- **Passage provided**:
<<<<

CNN ridiculed for 'Sudden Jihad Syndrome' diagnosis
In the midst of fears about ebola, with the first diagnosis of a healthcare worker in New York this morning, CNN is being lambasted for its diagnosis of a very different problem: Sudden Jihad Syndrome.
The diagnosis came in a report about Wednesday's shooting in the Canadian parliament, which left a guard and the shooter dead and raised fears in Canada over reprisals over its role in the US-led anti-IS coalition airstrikes in Iraq and Syria.
CNN reporter Deborah Feyerick wondered whether the shooter, said by Canadian police to have been "mentally unstable", might have been a victim of online radicalisation, or possibly of "Sudden Jihad Syndrome."
Feyerick's comments reference the term coined by Daniel Pipes, a conservative US scholar who argues that, due to the possibility of followers of the faith suddenly becoming radicalised, all Muslims should be considered potential terrorists.
CNN's use of the phrase has sparked a storm of ridicule on Twitter, with many Muslims describing the everyday annoyances that could, according to Pipes and CNN, cause them to turn to "jihad."
Others used the phrase to highlight other less well-publicised meanings of "jihad." In Islamic tradition, jihad, which comes from the same Arabic root as words like "strive" and "exhaust oneself", can take many forms. These include jihad of the heart, jihad of the tongue and jihad of the pen.

>>>>

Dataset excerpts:
<<<<

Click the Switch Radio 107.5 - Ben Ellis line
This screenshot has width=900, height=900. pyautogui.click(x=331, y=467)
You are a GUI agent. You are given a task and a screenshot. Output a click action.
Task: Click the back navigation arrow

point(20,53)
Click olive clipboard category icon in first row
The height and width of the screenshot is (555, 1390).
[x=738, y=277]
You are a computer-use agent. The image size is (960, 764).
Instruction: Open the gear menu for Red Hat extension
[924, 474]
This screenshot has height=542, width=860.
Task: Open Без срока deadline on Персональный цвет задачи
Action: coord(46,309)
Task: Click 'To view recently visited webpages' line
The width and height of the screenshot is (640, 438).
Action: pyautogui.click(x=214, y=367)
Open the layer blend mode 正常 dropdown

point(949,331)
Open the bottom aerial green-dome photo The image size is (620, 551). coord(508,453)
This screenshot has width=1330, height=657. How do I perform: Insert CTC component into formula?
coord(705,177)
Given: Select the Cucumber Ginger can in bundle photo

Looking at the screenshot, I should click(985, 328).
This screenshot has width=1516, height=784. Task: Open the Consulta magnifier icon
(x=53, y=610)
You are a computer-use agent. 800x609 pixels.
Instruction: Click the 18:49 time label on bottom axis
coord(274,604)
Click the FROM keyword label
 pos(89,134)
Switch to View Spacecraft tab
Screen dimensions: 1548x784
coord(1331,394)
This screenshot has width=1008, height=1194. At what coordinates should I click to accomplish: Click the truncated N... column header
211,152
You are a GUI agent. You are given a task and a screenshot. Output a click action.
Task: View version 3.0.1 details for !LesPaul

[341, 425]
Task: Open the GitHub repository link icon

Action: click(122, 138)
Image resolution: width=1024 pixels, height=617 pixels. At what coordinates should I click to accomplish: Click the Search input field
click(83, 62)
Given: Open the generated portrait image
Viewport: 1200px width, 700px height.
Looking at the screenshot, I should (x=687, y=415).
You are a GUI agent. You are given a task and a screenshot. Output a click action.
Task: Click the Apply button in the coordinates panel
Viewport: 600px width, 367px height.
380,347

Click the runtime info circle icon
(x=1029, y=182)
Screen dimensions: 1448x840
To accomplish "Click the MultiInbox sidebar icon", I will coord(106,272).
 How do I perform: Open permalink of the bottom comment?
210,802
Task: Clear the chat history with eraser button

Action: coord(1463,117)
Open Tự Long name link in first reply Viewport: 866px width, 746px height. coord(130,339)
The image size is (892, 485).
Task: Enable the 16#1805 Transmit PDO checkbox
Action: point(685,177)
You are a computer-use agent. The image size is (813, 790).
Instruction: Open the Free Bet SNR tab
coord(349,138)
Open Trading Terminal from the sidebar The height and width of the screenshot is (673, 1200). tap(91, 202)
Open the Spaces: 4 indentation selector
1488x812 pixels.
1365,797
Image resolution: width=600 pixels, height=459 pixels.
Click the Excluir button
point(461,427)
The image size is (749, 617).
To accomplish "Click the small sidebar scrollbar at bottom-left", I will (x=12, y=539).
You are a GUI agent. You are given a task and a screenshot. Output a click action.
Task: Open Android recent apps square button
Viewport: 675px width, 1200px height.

>>>>

- **Exercise set**:
1. Output the CNN article's text from "CNN ridiculed for" up to and including "Iraq and Syria.".
2. According to the CNN article, why does Daniel Pipes argue that all Muslims should be considered potential terrorists? Answer in one to three sentences.

- **Results of the exercise**:
1.
CNN ridiculed for 'Sudden Jihad Syndrome' diagnosis
In the midst of fears about ebola, with the first diagnosis of a healthcare worker in New York this morning, CNN is being lambasted for its diagnosis of a very different problem: Sudden Jihad Syndrome.
The diagnosis came in a report about Wednesday's shooting in the Canadian parliament, which left a guard and the shooter dead and raised fears in Canada over reprisals over its role in the US-led anti-IS coalition airstrikes in Iraq and Syria.

2. Pipes argues this because he holds that followers of the faith might suddenly become radicalized. That possibility is the idea behind his term "Sudden Jihad Syndrome."